Le Monde has released an article reporting on the publishing of books by French politicians, a veritable cottage industry. The report confirms a few things which any observer of the genre will long have noticed, e.g.:
- That French politicians write books to give off airs of literary gravitas.
- “‘The exercise is getting banalized and is leading to a profusion of writings of variable quality,’ stressed [pollster] Brice Teinturier […]. [N]ew criticisms are addressed to politicians who are in office: they are criticized for writing instead of working.”
- “Sophie Charnavel, head of the publisher Robert Laffont, considers that certain books are only there to occupy space and ‘are standardized’ so that their author is invited to the morning radio shows. A marketing exercise.”
- That, as a rule, no one is reading the bulk of these publications.
E.g., European Commissioner for the Economy Pierre Moscovici’s memoirs have exactly zero reviews on Amazon.fr. Moscovici is well-known for his striking resemblance to pornographic actor-director Pierre Woodman.
The ultra-Zionist Socialist former prime minister Manuel Valls – who, being married to a Jewess, once declared that he was “eternally linked to the Jewish community and to Israel” – pointedly entitled his book Not a Drop of French Blood (his parents are Spanish and Swiss; and he is currently serving as a municipal councillor in Barcelona).

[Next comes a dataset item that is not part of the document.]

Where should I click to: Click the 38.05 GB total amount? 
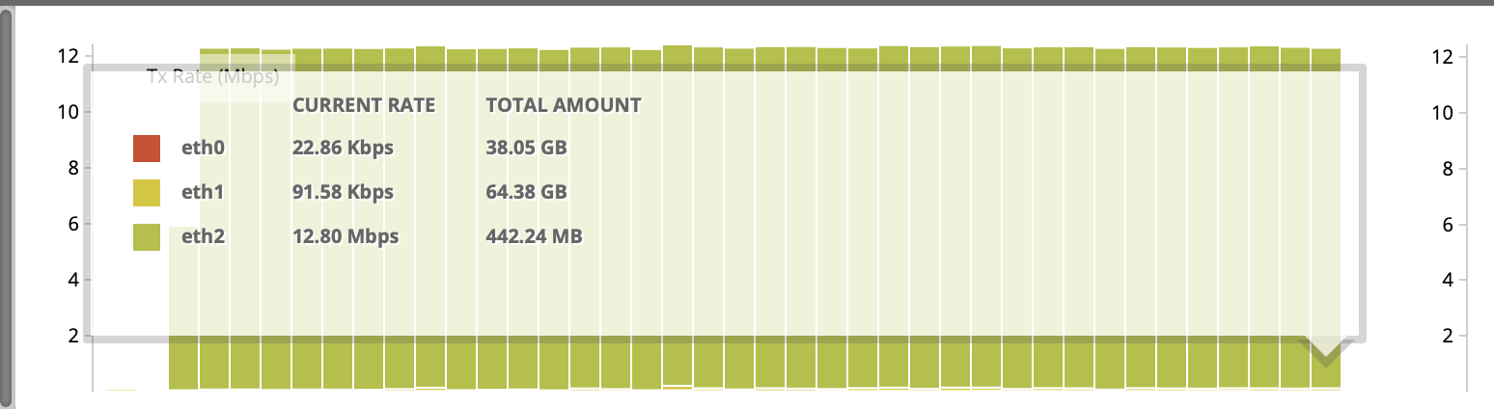(x=526, y=150)
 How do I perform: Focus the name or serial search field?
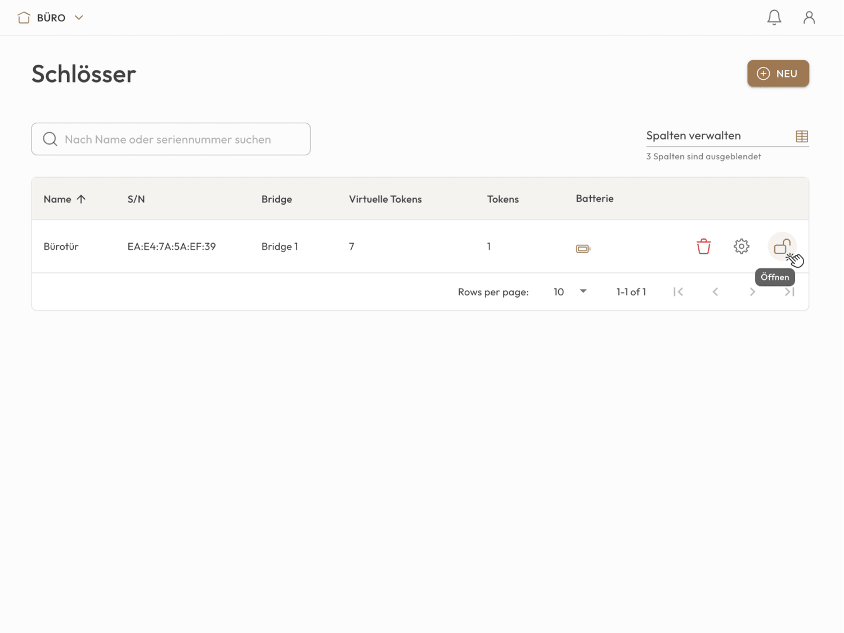(180, 139)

Admittedly, a few heavyweights are able to sell: Nicolas Sarkozy’s latest memoir The Time of Storms (volume I) has sold 238,000 copies and François Hollande’s The Lessons of Power has sold 200,000 copies (miraculous given how inert Hollande was as president). A few big names of the far left and far right like Jean-Luc Mélenchon and Philippe de Villiers can also break into six-digit sales.

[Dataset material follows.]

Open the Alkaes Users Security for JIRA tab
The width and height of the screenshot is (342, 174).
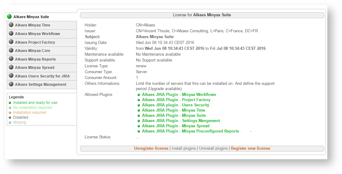42,76
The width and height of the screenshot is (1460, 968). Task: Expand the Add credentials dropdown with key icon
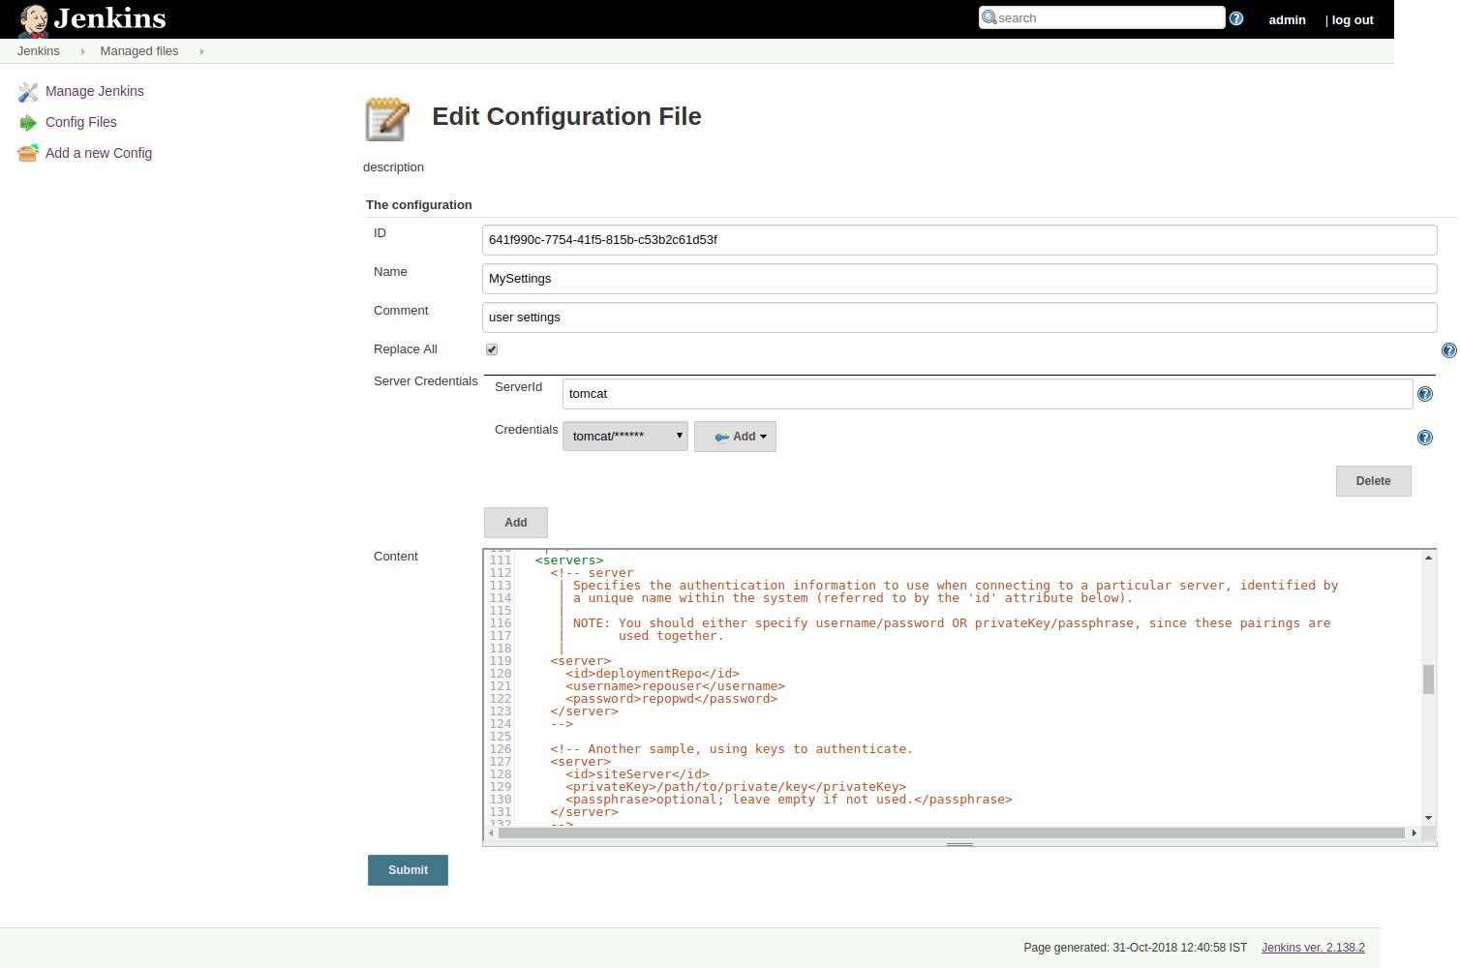[735, 436]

I was most struck however by a throw-away paragraph at the end of the article:
There remains however one unknown person before the 2022 presidential elections. The question is now sharply posed: till when will last the big publishers’ consensus to never publish a book signed by Marine Le Pen? For now, the cordon sanitaire [quarantining of the far-right] remains the rule for the 10 biggest publishers. “[Publishing her] would mean participating in her detoxification, which I do not want to do. My hat as a citizen takes precedence over my hat as a publisher,” said Olivier Nora [the CEO of the publisher Grasset]. Here too, economic and political motives are intertwined: “Morally, I am not ready to do this,” concluded Muriel Beyer [deputy head of Humensis, a major political publisher]. “And, professionally, my authors would not want to be part of the same publishing house as her.”

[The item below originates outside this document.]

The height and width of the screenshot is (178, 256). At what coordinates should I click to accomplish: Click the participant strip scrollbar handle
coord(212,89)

Thus we have a tacit agreement among the major publishers to exclude a candidate who appeals to a solid third of French voters and who has made every effort to assert her “republican” and “democratic” credentials; fully abandoning her father’s rebellious streak on race, World War II and the holocaust, Charles de Gaulle and the Algerian War, etc. Today, you’ll occasionally hear praise of Marshal Philippe Pétain from our globalist President Emmanuel Macron, never from putative far-rightist Marine Le Pen.
The article also makes clear that the big publishers range politically from centrist to far-left in political orientation and that the few who publish right-leaning books are subject to moral opprobrium.
The public censure and politically-motivated discrimination faced by Le Pen supporters likely also accounts for the fact that her party often runs the same candidates for both county and regional elections (60% of candidates running in the regionals are also running in the counties). Few people are willing, or can afford, to take the professional and social hit of public association with one of France’s most popular political parties.
A fine democracy we live in! A few will come to the conclusion that there is a slight contradiction between liberal-democrats’ idealistic pretensions and real human psycho-social power dynamics. It’s a shame Our Moral Betters are not more honest with themselves about the nature of their vaunted political pluralism and their instinctive demand of hegemony.